Did I really fight tooth and nail to get this treatment?

Anyway, the cold infusion goes smoothly--no problems whatsoever--and soon I'm back down in the nuclear medicine department for the big, bad radioactive dose. Before the dose begins, the whole staff once again pauses for a nice photo--including glow worm, who has accompanied me on this trip.

The Machine is wheeled out again, and the syringe is attached to my IV. But this time, when the dose starts, the nuclear med folks push a lead panel in front of me, then retreat to the lead-lined other room with my Lovely Wife. For the next 20 minutes, I sit watching the digital display on The Machine, listening to everyone laugh and sing--I swear, at one point, I hear them breaking into a couple of German beer drinking songs--while I get radioactive. At one point, I yell out that they shouldn't be having quite so much fun while I'm sitting in the corner getting 186 millicuries pumped into me. I don't think they hear me; they're on the third chorus of "Weis nicht wie gut Ich dir bin."

Finally, the infusion stops. One of the nuclear med folks brings over a geiger counter--an honest-to-goodness Geiger Counter--and points it at me. My reading is within "safe to release" limits; based on my clearance rates and what-not, I'd be safe to wreak havoc on the public if I was less than 29 mrems. I'm only 15 mrems. This, of course, makes me think I'm absorbing much more of the radioactive energy than I should be, and I once again think of radiation sickness. It's a curse to have an active imagination sometimes.

Then, it's over. Somewhat anticlimactic. I don't feel much different. Certainly not woozy or light-headed like last week, partly because I don't have to do another scan, partly because I actually ate a nice breakfast at "The Shack" restaurant this morning. With that, I'm quickly on the road, and headed two hours away to my parents' house--a nice home, nestled in trees on 10 acres in Northwest Montana.

I'm radioactive at last, and will remain radioactive--in isolation--for the next five days. Then, I will emerge from my cave and discover I have the power of supersonic flight.

Either that, or my hair will fall out in large chunks while I vomit continuously.

Let's pray

For the power of supersonic flight. Much more interesting (and less smelly) than continuous vomit. God's blessings on you Tony. I've been praying and will continue to do so.

Watching for the glow

You going to stay in the dark and watch for the glow, Tony? LOL I think your sister-in-law had the right idea. Did the nurses get the connection with the T-shirt?

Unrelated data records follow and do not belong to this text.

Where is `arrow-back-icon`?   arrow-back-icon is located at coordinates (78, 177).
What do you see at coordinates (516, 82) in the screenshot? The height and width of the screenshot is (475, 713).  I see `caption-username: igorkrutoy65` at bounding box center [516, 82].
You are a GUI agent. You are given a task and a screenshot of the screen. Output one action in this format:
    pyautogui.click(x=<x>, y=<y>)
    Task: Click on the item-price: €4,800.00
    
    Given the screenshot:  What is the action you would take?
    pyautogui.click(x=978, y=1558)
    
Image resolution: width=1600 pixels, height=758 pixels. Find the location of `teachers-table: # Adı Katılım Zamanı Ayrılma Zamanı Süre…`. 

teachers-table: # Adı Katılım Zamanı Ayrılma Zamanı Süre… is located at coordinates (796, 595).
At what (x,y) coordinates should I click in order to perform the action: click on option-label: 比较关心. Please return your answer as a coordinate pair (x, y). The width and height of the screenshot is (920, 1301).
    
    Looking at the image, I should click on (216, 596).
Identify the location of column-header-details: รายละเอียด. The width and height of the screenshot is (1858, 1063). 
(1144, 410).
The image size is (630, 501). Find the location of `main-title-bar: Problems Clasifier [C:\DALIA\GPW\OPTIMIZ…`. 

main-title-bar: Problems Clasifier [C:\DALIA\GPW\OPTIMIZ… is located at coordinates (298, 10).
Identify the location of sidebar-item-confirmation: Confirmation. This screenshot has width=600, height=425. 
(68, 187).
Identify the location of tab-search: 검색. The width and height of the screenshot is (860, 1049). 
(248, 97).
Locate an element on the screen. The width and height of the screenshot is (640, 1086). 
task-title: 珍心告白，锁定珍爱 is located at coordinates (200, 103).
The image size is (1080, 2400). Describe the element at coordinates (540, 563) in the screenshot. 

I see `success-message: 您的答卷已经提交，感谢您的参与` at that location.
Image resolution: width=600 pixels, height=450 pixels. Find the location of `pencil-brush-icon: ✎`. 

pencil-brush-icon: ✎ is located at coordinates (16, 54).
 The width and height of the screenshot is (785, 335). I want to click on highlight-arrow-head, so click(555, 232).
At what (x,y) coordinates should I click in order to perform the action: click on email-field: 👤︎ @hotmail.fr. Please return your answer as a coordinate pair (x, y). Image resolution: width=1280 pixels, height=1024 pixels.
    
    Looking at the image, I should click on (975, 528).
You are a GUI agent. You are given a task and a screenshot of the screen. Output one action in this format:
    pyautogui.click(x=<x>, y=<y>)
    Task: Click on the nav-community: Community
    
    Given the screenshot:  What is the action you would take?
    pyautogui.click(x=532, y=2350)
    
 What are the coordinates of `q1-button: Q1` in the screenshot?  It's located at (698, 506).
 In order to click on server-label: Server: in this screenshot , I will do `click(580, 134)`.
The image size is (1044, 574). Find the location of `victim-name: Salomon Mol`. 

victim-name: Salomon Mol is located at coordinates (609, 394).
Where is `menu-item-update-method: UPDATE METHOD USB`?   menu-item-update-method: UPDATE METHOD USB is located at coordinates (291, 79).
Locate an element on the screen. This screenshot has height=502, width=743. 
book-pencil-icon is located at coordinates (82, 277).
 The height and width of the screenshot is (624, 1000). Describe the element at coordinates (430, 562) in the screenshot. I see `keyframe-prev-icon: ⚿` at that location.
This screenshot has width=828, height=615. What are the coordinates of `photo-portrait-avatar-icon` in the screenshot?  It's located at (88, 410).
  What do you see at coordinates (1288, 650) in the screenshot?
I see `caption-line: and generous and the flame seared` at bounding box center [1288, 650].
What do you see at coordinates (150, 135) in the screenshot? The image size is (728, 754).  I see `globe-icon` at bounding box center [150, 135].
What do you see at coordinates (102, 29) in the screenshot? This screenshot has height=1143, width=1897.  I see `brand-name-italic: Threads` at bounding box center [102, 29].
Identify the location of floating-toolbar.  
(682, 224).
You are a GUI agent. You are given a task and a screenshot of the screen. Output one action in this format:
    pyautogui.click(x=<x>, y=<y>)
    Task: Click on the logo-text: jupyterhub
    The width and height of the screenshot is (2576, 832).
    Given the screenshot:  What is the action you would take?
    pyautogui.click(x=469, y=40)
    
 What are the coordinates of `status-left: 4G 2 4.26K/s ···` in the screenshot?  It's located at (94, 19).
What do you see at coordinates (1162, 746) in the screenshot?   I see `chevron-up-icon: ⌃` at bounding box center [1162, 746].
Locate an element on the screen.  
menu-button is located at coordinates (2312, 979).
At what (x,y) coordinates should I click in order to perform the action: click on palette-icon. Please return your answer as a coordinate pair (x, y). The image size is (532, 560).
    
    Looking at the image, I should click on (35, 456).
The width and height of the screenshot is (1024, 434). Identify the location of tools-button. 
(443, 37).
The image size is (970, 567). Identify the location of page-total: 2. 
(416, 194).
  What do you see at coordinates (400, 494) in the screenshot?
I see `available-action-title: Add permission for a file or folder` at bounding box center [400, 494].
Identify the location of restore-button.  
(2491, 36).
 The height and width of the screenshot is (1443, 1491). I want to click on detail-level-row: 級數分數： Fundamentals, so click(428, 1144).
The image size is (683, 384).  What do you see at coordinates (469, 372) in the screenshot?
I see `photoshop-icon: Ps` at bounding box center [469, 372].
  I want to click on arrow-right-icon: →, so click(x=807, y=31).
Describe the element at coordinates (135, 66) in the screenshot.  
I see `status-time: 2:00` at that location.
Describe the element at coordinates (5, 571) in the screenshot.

Praying for you, my friend! I hadn't heard of the HAMA. Weird! Praying you don't get it!

God Bless

I have a friend who is in the hospital now and she is fighting a good battle. Keep on keeping on. I work in the medical field and kudo's to you for seeking out the best treatment for you.
Take care and I am adding you to my favorites so I can keep up with your recover.
cathy

Nuked Up

Tony, you were great to care for!

I loved your posititve attitude and humor even though I know that this journey is full of many emotional ups and downs for you. I know you are searching for the reasons why lymphoma has happened to you and how this could serve any good purpose. This blog will help many who are newly diagnosed and running to the Internet for answers and hope.

I consider myself lucky to be there for a such a defining moment and feel compelled to comment that my fingernails are now looking better than ever!